**Goal**
Pick out every line of the material below that contains the string "Toggle", and copy each of those lines in full.

**Listed records**
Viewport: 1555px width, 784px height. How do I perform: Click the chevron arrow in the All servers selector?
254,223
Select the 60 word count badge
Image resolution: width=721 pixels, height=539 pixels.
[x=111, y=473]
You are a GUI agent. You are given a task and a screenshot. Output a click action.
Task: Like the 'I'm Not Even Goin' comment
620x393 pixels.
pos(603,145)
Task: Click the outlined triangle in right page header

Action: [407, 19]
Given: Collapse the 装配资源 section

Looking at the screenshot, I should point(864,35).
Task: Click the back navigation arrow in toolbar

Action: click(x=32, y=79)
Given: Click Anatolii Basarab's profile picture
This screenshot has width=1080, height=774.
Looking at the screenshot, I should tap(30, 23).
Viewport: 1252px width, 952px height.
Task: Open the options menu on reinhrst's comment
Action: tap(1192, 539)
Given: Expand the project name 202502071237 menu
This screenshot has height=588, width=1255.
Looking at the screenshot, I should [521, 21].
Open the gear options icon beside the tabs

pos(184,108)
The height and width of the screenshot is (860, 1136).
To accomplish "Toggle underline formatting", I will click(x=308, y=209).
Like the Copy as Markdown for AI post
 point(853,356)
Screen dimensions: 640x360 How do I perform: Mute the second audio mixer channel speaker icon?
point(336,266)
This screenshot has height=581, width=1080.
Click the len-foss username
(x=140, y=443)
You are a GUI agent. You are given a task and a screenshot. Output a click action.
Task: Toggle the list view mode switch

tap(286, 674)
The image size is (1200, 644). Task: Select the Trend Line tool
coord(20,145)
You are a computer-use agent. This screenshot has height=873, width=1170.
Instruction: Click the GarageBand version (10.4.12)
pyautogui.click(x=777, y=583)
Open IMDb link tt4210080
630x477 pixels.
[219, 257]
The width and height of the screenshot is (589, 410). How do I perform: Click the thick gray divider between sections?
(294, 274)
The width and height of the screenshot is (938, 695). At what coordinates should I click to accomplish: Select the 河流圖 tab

**Solution for this task**
To accomplish "Toggle underline formatting", I will click(x=308, y=209).
Task: Toggle the list view mode switch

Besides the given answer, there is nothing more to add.